Keep in mind that the various messaging services have very different cost profiles. Yan's Cui post on serverless bills has a great example comparing SNS and Kinesis at different levels of usage - TL;DR is SNS is great value a low volumes, but becomes expensive at high volumes; Kinesis is the inverse.

API Gateway is another key serverless component on AWS, that is relatively expensive at high volumes. Using a usage plan can give you piece of mind, by putting a roof on the total cost you're exposed to.

Monitoring

In the elastic cloud, pay-as-you-go world that serverless lives in, cost is another part of your operational metrics, just like CPU and memory usage were in an on-premises world in the past.

While you can do a lot to automate the monitoring and alerting for many of the common issues that come up, in new and novel situations, your alerting might not be able to recognise an issue until it's too late. Creating dashboards to visually monitor for anomalies is a relatively low-effort way to enable your humans (assuming someone is actually going to look at them; if not, then don't bother with them).

Billing alerts

This is a basic technique that many people seem to forget, it's still something that's worth doing even if you've followed all the steps above.

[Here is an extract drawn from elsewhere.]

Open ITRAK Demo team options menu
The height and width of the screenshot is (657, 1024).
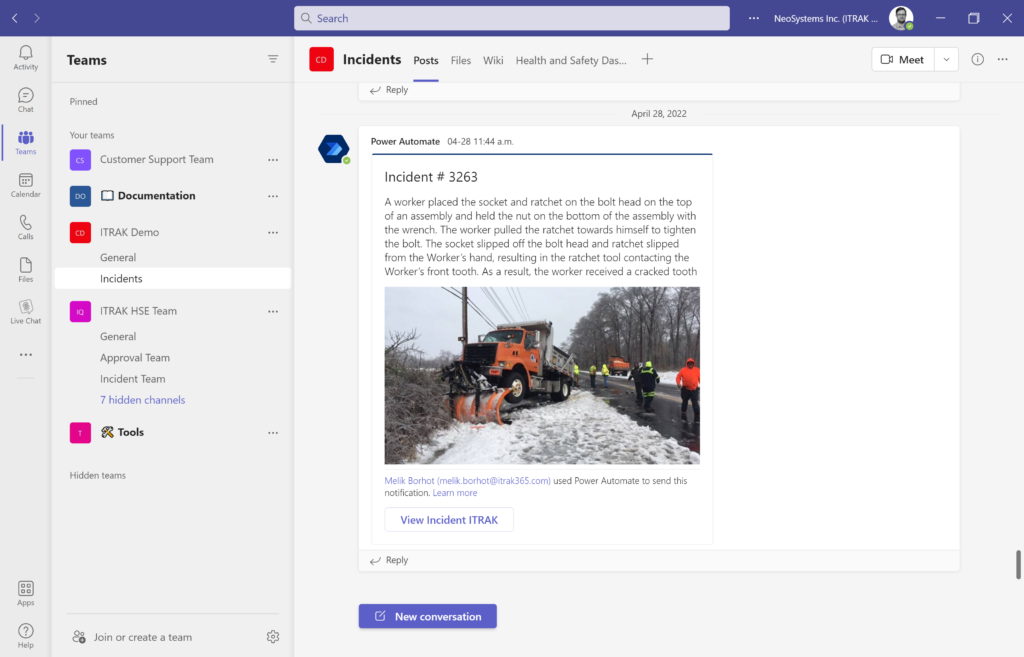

When all your best efforts fail, and your system ends up in an expensive error state, you can trust that AWS will still send you a bill for what you've used! Setting a billing alert also serve as a catch-all for other scenarios that you'd want to know about (e.g. being attacked in a way that causes you to consume resources).

Conclusion

There are more and more good examples of approaches to mitigating and reducing your servleress costs, but the key takeaway should be this: Cost optimization is not something that will happen by accident in the cloud, you need to make it happen.